In contrast, punctuality is crucial in professional and formal contexts within Indian culture. Being late in such situations is viewed as disrespectful and unprofessional.
Pointing fingers: It’s best to avoid pointing fingers, whether guiding someone to a table or asking for something on the table. Pointing can come off as authoritative and condescending. Instead, use a gentle gesture with your whole hand, which is seen as more polite and respectful.
Passing files by throwing or touching something with your legs: In Indian culture, respect extends to people, animals, and objects, and it’s important to be mindful of how you handle things. Touching anyone or anything with your feet is generally considered disrespectful, except for items that are meant to be on the floor, like a mat.

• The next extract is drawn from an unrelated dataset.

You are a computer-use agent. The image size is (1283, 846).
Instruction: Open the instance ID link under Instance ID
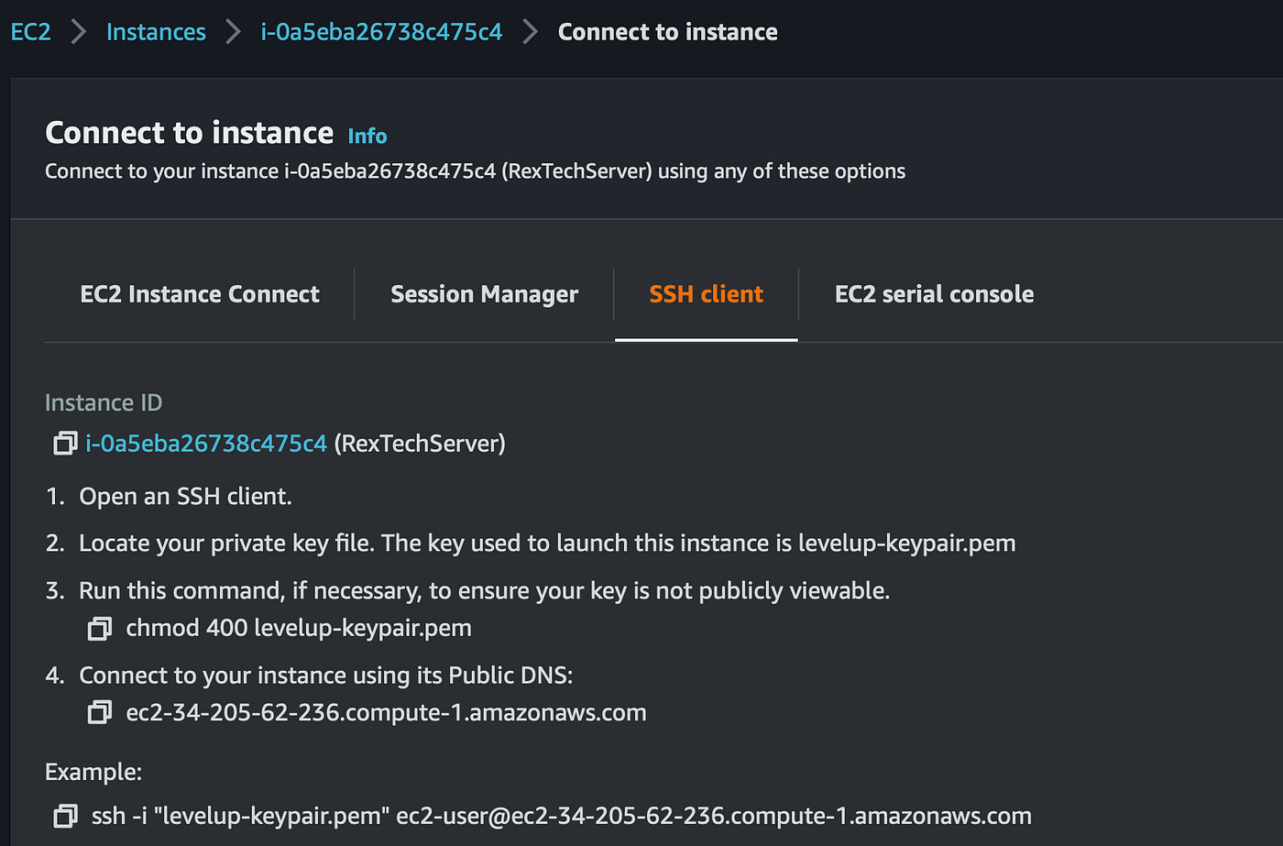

If you accidentally touch someone with your feet, perhaps under a table, it’s polite to apologize immediately. Similarly, if money or any other object falls to the ground, avoid touching it with your feet. Instead, pick it up respectfully and place it back where it belongs.
When passing files, stationery, money, or any other object, avoid sliding them across a table or tossing them. This is viewed as uncivilized. Handing them directly to another person is the respectful way to pass objects.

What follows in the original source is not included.